> Texte présenté:
____
Similitudes avec l'été 2020

"La situation ressemble à celle de l'été dernier, mais avec une différence notable qui est la vaccination, et notamment la vaccination des personnes à risque, des personnes âgées", pointait ce lundi sur BFMTV l'épidémiologiste Antoine Flahault, soulignant qu'il y a "une augmentation très rapide des transmissions, essentiellement chez les jeunes (...) qui ne sont pas vaccinés pour la plupart".

En juin, les autorités sanitaires britanniques pointaient que le variant Delta était jusqu'à 60% plus contagieux que son prédécesseur Alpha, aussi dit britannique.

"Si on veut se débarrasser vraiment des conséquences de cette pandémie, il faut que tout le monde se vaccine", exhorte le spécialiste.

Dépistages et isolements pour contrer la dynamique

Modélisateur de l'épidémie pour le CNRS, Jean-Stéphane Dhersin juge les projections avancées par le ministre de la Santé comme étant "tout à fait crédibles". "On est quasiment à un doublement toutes les semaines", insiste-t-il sur notre antenne, jugeant "insuffisantes" les mesures actuellement en vigueur "pour juguler cette croissance" épidémique.

"Les personnes qui sont à risques, les personnes âgées et les personnes qui ont des comorbidités sont pour beaucoup vaccinées, et ça explique que le nombre de cas à l'hôpital soit pour l'instant relativement faible", se félicite-t-il toutefois.

Sur la vaccination, tous les spécialistes sont unanimes et exhortent à ce qu'elle soit la plus large possible, à l'heure où l'on parle d'éventuelle obligation pour certains corps de métiers comme les soignants voire en population adulte générale. Mais il ne faudrait pas compter seulement sur cet outil pour enrayer la dynamique épidémique actuelle et constituer la panacée.

"La vaccination, c'est pour anticiper l'automne", estime l'infectiologue de l'hôpital américain de Paris Christophe Rapp, par ailleurs consultant santé pour BFMTV. "La vaccination c'est une arme très efficace, mais pour freiner l'épidémie, ce sont des mesures de restriction, le dépistage précoce et l'isolement des cas", a-t-il ajouté.

"L'épidémie n'est pas finie"

Même son de cloche chez l'épidémiologiste Dominique Costagliola, invitée de BFMTV ce lundi matin. "Malheureusement, l'épidémie n'est pas finie, on a un virus extrêmement contagieux qui est en train de faire remonter l'incidence dans tous les pays d'Europe", soulignait la directrice de recherche à l'Inserm, qui estime qu'il faudrait "potentiellement revenir sur certaines mesures abandonnées le 30 juin", comme les jauges dans les lieux publics.
____
> Données sources:
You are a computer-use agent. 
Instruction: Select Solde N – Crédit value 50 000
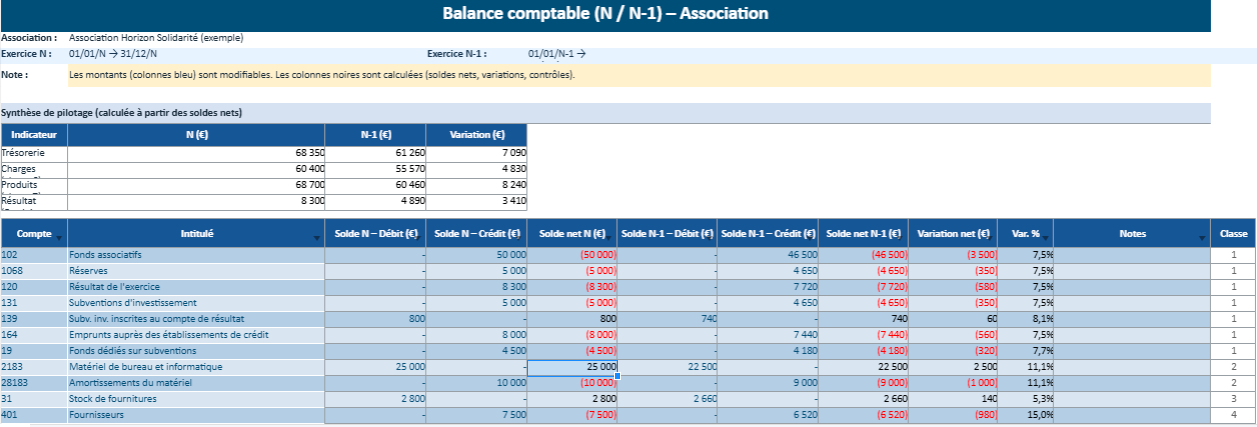coord(476,255)
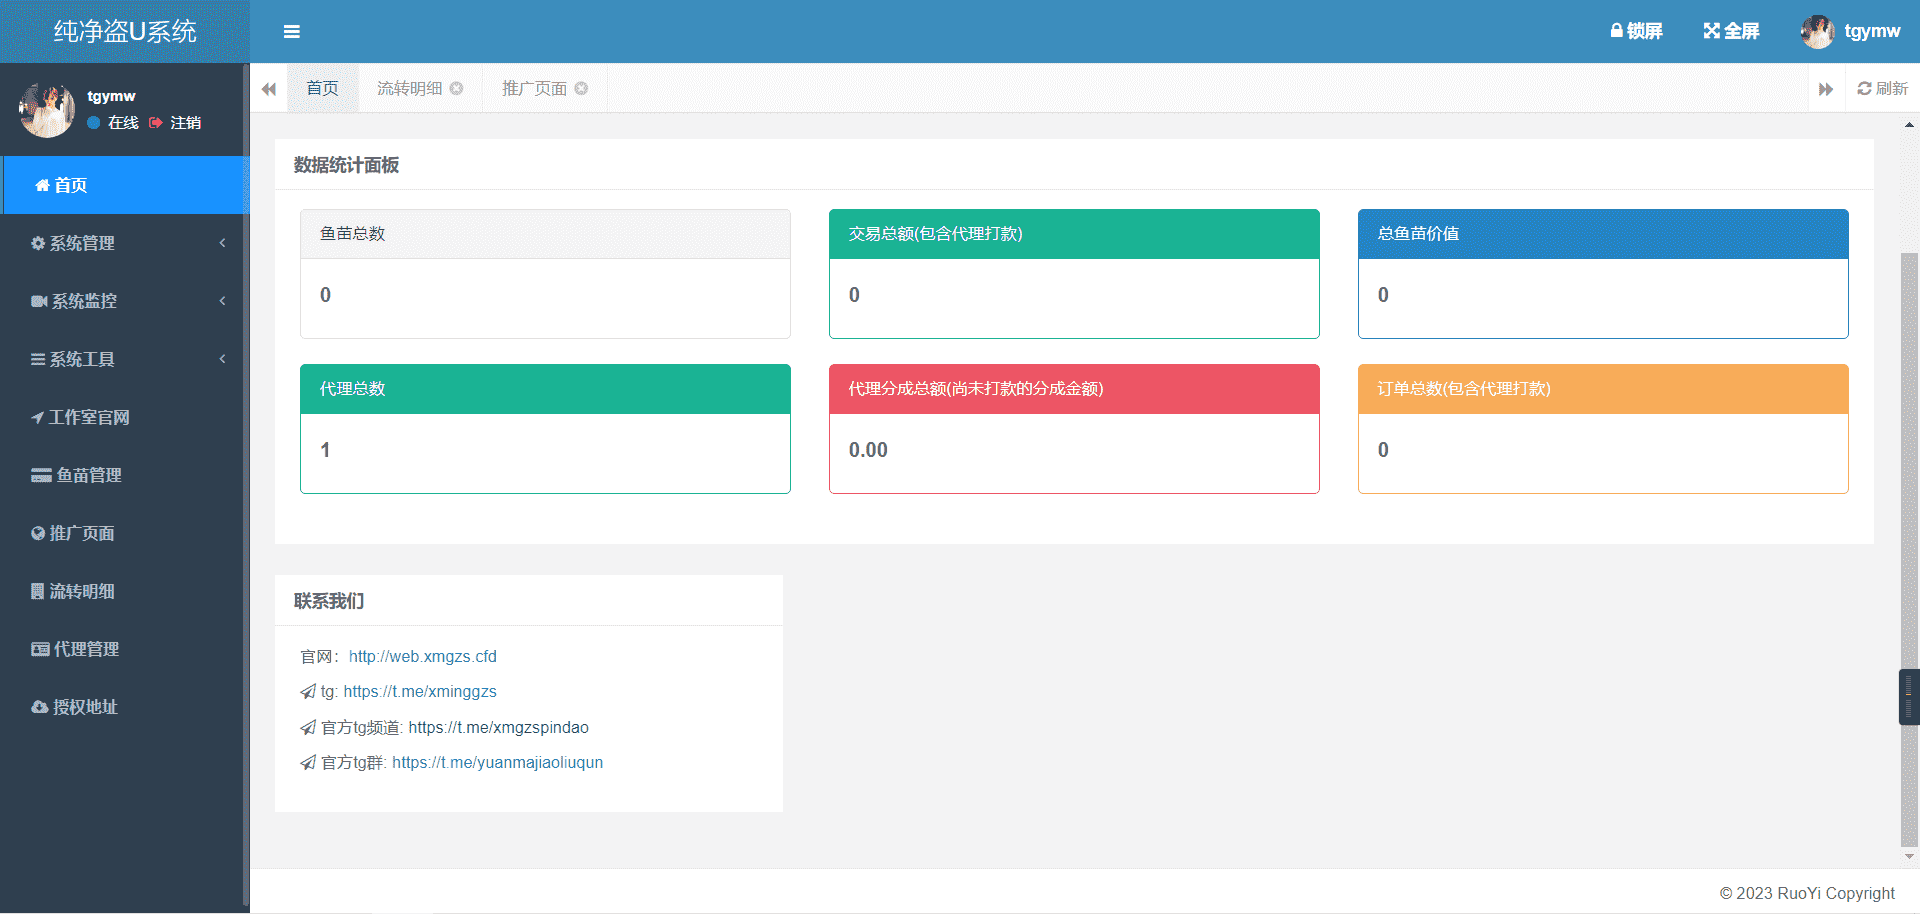
Task: Switch to the 流转明细 tab
Action: pyautogui.click(x=409, y=88)
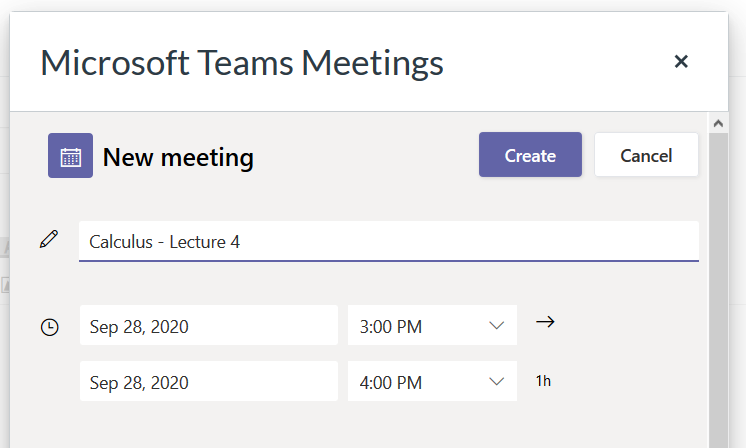This screenshot has width=746, height=448.
Task: Open the 3:00 PM start time dropdown
Action: [x=432, y=325]
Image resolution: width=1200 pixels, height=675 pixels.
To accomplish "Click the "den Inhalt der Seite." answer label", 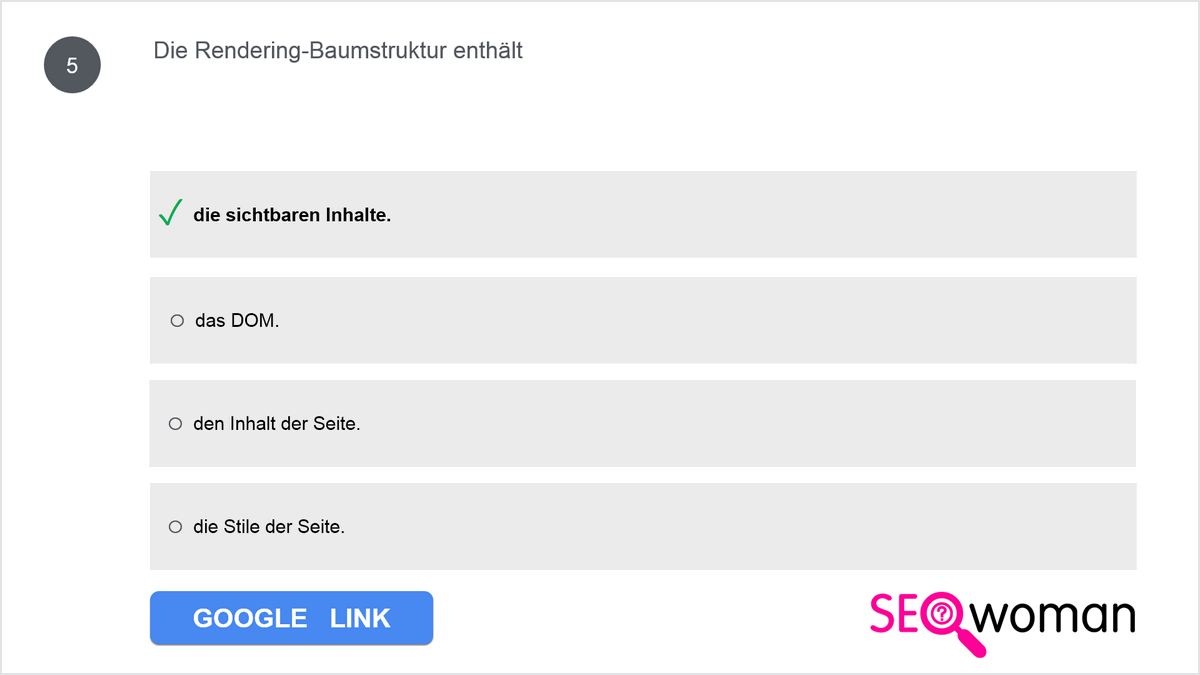I will (x=276, y=424).
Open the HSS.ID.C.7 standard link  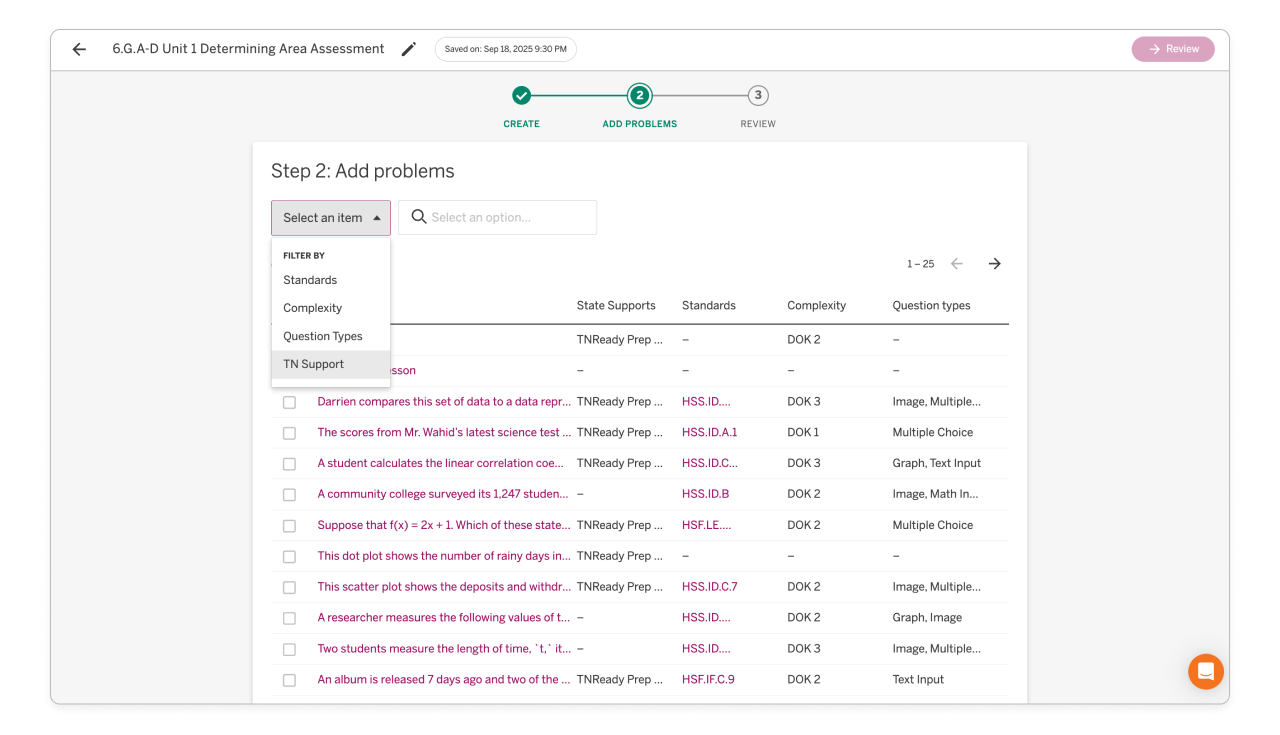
____
> Consigne 1: D'après l'article sur la reprise de l'épidémie, dans quelle proportion les autorités sanitaires britanniques estimaient-elles, en juin, le variant Delta plus contagieux que le variant Alpha ?
> Consigne 2:
Indiquez si chacune des affirmations suivantes est conforme à l'article sur la reprise de l'épidémie, en répondant par oui ou par non et en citant textuellement les mots qui permettent de trancher.
(a) Jean-Stéphane Dhersin considère comme suffisantes les mesures actuellement en vigueur.
(b) Christophe Rapp est infectiologue à l'hôpital américain de Paris.
(c) Dominique Costagliola est directrice de recherche au CNRS.
> Consigne 3: Poursuivez l'article sur la reprise de l'épidémie à la suite de son dernier paragraphe.
Le matériau fourni n'est d'aucune utilité ici.

> Réponse attendue 1: Jusqu'à 60% plus contagieux.

> Réponse attendue 2:
(a) Non : « jugeant "insuffisantes" les mesures actuellement en vigueur ».
(b) Oui : « l'infectiologue de l'hôpital américain de Paris Christophe Rapp ».
(c) Non : « la directrice de recherche à l'Inserm ».

> Réponse attendue 3:
"On a entre quatre et six semaines de délai par rapport aux Britanniques, on pourrait avoir un délai un peu moindre qu'eux" quant à l'augmentation des hospitalisations car les populations à risque sont malgré tout moins vaccinées en France qu'outre-Manche.

"Je pense que le message qu'on a envoyé sur la libéralisation des mesures, à partir de mai, ça a été un message qui consistait à dire 'c'est fini', alors que malheureusement, on est bien en train de constater que ce n'est pas fini", met en garde Dominique Costagliola.

"Ca n'est pas fini tant qu'on n'a pas atteint un niveau de couverture vaccinale élevée et qu'on n'a plus un virus qui circule de façon prolongée", ajoute-t-elle. "Malheureusement, ce n'est pas (un bel été, NDLR) qui se présente devant nous", poursuit la scientifique, qui pense que l'on ne s'en sortira qu'à la condition d'"arriver à vacciner plus de 90% de la population".

"Il faut faire attention"

Ce lundi sur franceinfo, Yazdan Yazdanpanah, chef du service des maladies infectieuses de l'hôpital parisien Bichat, où il était d'astreinte au cours du week-end, pointait que "plus des deux tiers" des nouveaux malades admis n'étaient "pas vaccinés".

Pour lui, la dynamique épidémique n'est pas à ce stade complètement prévisible et "dépend de beaucoup d'éléments" et notamment "encore une fois de nous".

"On est devant un virus qui est plus transmissible que le virus Alpha, qui était lui-même plus transmissible que les virus précédents. Donc, il faut faire attention", recommande-t-il.